Example: we have a table ta (a int4, b int4) with the following data.
a | b
---+----
1 | 10
2 | 20
3 |
SELECT count(*) as num_rows, count(a) as num_a, count(b) as num_b
FROM ta;
num_rows | num_a | num_b
----------+-------+-------
3 | 3 | 2
SELECT sum(b) FROM ta;
sum
-----
30
If you were trying to calculate the average of column b then sum(b)/count(b) gives a different result from sum(b)/count(*).
You need to think carefully about how the above rules impact sub-queries, especially something like NOT IN.
Example: Assume we have a companies table and a diary table. Diary entries are usually related to a particular company but not always.
SELECT co_id,co_name FROM companies;
co_id | co_name
-------+--------------------------
1 | Worldwide Partnership UK
2 | British Associates PLC
3 | Global Enterprises INC
SELECT dy_id,dy_company FROM diary;
dy_id | dy_company
-------+------------
101 | 1
102 | 2
103 |
SELECT co_name FROM companies WHERE co_id IN (SELECT dy_company
FROM diary);
co_name
--------------------------
Worldwide Partnership UK
British Associates PLC
SELECT co_name FROM companies WHERE co_id NOT IN (SELECT
dy_company FROM diary);
co_name
---------
(0 rows)
What happened in this last case? Where did co_id=4 go to - it's certainly not in the diary. Actually, that's not true. Since there is a null in dy_company, we can't say for sure whether 3 is there or not - that null throws everything into a state of uncertainty.
Looking at what's happening in the case of co_id=3:
WHERE co_id NOT IN (SELECT dy_company FROM diary)
WHERE 3 NOT IN (1,2,Null)
WHERE NOT (3=1 OR 3=2 OR 3=Null)
WHERE NOT (False OR False OR Null)
WHERE NOT (Null)
WHERE Null
You can see that the OR-ing a Null with false values gives Null and Not(Null)=Null. We can't prove that co_id=3 isn't in the diary so we can't return that row.
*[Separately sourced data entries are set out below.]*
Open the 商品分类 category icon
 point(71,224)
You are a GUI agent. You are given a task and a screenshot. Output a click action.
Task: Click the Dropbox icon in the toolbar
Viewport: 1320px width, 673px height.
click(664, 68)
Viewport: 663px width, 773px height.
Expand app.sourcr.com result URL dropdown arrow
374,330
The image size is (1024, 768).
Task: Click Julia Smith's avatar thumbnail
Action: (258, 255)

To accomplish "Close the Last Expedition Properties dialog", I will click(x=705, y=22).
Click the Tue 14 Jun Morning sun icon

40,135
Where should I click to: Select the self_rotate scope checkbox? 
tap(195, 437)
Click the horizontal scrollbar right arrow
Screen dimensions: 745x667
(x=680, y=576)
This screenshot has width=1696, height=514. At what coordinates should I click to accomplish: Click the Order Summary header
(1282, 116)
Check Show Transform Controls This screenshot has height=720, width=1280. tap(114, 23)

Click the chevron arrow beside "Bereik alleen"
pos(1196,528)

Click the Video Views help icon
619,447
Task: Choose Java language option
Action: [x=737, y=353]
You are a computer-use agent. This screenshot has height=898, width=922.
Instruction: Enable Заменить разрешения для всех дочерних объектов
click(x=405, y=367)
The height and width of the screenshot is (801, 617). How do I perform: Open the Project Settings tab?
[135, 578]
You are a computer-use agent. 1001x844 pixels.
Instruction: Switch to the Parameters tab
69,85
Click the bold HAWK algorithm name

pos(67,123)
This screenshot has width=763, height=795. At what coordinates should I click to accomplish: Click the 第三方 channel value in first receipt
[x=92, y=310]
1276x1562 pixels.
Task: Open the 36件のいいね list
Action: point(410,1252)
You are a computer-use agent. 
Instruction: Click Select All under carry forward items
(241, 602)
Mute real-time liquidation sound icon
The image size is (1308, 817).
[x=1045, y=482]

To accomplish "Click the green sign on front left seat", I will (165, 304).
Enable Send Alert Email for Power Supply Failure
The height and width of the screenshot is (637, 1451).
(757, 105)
Remember that advice is worth exactly what you paid for it.
Think carefully about whether a particular field/column should be able to contain nulls. If not define it as NOT NULL when creating the table.
In cases where a column holds an enumerated type (like the sex column previously) you can define your own values for not applicable and unknown. So rather than values of (M,F) you could allow values of (M,F,N,U). This makes it clear whether the value is NOT APPLICABLE or UNKNOWN.
For timestamps there is the special value "infinity" which is later than any other value (and "-infinity" which is earlier). Note that this only applies to timestamps not date types (as of v7.3.2).
If you have a numeric or free-text field then you can't define your own replacements for null (except in the case when you can restrict permissable values). It's also not necessarily a good idea. Using negative or very large numbers to represent unknown is one of the reasons null was invented.
If you have a text field, you need to decide what you store when the user leaves it blank while using your application. Do you treat that as null or an empty string? The answer, I'm afraid will depend on context but if a field can be null you'll need a way to set/display it differently from an empty string.
Using nulls to mean not applicable can indicate you haven't normalised correctly.
Example 1: In the company/diary example earlier, we got tripped up with a null in the dy_company column. We could avoid this by splitting into three tables: companies, diary and co_diary with the last being the relevant id's from the other two tables. This makes it simple to identify what companies have/don't have diary entries.
Example 2: Assume we have a bird_description table to record sightings by bird-spotters. You could structure it as (sighting_id, weight, wingspan, belly_colour, wing_colour, wingtip_colour, beak_colour, feading_behaviour, mating_behaviour, ...) but for any individual sighting most of these values will be null. An alternative would be to define the table as (sighting_id,aspect,value) so you could store ("S0137","wingspan","15cm") - this means you are only storing the information supplied and also makes it easier to add new aspects of a sighting.